(Problem to solve) Your answer should be only the lines below from the one with "feminine (146, 405)" to the one with "Diversity (216, 2208)", repeated exactly, ends included.

*** Block opens ***

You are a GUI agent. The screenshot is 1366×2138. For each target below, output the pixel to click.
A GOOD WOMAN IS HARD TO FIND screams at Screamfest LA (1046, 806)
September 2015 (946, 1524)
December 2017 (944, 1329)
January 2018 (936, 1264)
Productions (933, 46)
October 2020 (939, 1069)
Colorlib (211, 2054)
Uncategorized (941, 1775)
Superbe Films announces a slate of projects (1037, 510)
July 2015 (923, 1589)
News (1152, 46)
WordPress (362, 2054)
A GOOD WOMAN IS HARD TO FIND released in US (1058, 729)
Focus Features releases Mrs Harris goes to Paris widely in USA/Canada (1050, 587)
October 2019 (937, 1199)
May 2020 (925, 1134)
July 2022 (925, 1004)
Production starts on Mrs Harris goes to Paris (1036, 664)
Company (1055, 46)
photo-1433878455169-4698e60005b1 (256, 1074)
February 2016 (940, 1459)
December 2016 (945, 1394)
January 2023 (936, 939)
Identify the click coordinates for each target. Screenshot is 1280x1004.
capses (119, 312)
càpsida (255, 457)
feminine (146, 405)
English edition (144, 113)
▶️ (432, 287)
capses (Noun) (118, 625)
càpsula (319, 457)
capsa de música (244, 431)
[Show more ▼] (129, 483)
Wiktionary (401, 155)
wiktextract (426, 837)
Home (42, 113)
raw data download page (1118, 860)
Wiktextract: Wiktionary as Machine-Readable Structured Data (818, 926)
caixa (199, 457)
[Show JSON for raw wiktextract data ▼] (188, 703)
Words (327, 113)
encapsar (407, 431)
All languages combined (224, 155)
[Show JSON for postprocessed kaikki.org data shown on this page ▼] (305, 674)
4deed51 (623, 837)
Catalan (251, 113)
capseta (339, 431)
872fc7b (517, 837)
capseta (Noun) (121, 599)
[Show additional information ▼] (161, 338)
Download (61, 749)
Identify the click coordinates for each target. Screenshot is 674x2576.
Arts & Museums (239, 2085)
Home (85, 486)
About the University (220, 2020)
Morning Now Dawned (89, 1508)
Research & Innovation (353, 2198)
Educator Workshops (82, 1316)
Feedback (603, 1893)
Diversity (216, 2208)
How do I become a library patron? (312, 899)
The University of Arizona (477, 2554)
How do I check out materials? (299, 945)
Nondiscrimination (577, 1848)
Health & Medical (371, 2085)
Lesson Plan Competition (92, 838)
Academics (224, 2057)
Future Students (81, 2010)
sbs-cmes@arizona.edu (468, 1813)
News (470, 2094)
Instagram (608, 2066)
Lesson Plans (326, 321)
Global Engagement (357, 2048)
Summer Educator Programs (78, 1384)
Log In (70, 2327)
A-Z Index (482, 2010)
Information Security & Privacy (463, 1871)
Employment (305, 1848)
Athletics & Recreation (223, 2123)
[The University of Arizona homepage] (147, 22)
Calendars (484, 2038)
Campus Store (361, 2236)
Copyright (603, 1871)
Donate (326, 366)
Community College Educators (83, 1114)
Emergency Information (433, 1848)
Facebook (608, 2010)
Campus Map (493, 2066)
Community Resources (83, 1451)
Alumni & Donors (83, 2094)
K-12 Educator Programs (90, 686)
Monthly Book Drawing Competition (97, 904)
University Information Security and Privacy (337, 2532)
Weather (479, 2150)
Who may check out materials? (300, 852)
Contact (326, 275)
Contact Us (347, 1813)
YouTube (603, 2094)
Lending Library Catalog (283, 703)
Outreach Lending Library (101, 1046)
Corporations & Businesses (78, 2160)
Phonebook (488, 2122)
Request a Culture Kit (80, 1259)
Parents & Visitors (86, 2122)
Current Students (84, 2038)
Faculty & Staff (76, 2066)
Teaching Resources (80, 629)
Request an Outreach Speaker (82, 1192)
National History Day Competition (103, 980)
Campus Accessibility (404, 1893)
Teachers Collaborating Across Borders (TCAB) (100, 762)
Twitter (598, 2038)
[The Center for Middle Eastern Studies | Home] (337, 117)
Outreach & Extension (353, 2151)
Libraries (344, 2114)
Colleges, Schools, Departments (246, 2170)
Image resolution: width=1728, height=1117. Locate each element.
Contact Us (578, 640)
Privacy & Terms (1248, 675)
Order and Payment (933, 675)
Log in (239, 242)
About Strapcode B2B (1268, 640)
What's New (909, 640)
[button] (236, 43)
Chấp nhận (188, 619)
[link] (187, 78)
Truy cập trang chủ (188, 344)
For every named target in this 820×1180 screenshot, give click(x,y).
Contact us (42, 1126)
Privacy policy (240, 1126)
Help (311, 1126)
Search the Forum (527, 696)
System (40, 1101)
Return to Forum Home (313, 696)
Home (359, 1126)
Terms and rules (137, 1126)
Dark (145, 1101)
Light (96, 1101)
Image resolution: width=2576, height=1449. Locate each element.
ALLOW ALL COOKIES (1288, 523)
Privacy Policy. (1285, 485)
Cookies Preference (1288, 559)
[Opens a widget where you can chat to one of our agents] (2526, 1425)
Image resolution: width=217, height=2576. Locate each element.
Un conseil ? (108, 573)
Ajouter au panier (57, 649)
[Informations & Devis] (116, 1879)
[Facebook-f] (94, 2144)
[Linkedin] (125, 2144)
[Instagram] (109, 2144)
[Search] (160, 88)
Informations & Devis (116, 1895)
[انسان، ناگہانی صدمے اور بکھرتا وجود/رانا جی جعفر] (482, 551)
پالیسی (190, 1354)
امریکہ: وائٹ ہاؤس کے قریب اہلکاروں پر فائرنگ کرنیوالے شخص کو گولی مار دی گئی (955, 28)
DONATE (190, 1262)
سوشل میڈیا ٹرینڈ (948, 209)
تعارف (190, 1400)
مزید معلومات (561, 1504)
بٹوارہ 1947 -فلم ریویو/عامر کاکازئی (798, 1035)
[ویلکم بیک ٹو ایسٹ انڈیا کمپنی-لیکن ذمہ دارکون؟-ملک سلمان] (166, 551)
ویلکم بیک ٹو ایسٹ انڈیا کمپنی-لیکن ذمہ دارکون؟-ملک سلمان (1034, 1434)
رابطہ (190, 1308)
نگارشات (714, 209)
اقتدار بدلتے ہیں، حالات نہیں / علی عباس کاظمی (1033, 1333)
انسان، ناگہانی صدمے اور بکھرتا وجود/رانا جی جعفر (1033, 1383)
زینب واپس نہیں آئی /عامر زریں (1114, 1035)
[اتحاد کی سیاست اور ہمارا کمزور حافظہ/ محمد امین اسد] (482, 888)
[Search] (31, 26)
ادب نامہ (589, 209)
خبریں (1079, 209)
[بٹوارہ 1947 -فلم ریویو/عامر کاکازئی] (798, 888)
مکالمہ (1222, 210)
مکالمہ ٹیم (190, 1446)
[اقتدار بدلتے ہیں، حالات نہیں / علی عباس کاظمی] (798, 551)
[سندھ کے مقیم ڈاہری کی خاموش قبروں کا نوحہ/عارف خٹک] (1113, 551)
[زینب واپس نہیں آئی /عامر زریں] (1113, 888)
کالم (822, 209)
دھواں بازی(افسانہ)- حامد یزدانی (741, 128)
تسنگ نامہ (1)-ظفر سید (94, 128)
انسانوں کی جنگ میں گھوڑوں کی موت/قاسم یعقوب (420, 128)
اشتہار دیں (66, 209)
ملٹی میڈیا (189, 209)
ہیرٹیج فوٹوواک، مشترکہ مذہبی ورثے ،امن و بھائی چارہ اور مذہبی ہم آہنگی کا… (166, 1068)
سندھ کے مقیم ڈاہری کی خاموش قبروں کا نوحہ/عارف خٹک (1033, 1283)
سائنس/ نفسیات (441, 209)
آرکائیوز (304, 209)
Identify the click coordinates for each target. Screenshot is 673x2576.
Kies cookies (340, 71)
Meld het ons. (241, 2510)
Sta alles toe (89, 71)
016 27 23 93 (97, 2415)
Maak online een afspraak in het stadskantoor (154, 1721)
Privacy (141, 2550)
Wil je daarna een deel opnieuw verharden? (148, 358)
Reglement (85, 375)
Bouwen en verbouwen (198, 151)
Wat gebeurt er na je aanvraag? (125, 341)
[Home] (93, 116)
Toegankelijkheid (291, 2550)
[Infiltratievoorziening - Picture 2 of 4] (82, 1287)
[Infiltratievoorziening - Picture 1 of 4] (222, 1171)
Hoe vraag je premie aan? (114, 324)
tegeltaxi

*** Block closes ***

(Problem solution)
feminine (146, 405)
English edition (144, 113)
▶️ (432, 287)
capses (Noun) (118, 625)
càpsula (319, 457)
capsa de música (244, 431)
[Show more ▼] (129, 483)
Wiktionary (401, 155)
wiktextract (426, 837)
Home (42, 113)
raw data download page (1118, 860)
Wiktextract: Wiktionary as Machine-Readable Structured Data (818, 926)
caixa (199, 457)
[Show JSON for raw wiktextract data ▼] (188, 703)
Words (327, 113)
encapsar (407, 431)
All languages combined (224, 155)
[Show JSON for postprocessed kaikki.org data shown on this page ▼] (305, 674)
4deed51 (623, 837)
Catalan (251, 113)
capseta (339, 431)
872fc7b (517, 837)
capseta (Noun) (121, 599)
[Show additional information ▼] (161, 338)
Download (61, 749)
Identify the click coordinates for each target. Screenshot is 674x2576.
Arts & Museums (239, 2085)
Home (85, 486)
About the University (220, 2020)
Morning Now Dawned (89, 1508)
Research & Innovation (353, 2198)
Educator Workshops (82, 1316)
Feedback (603, 1893)
Diversity (216, 2208)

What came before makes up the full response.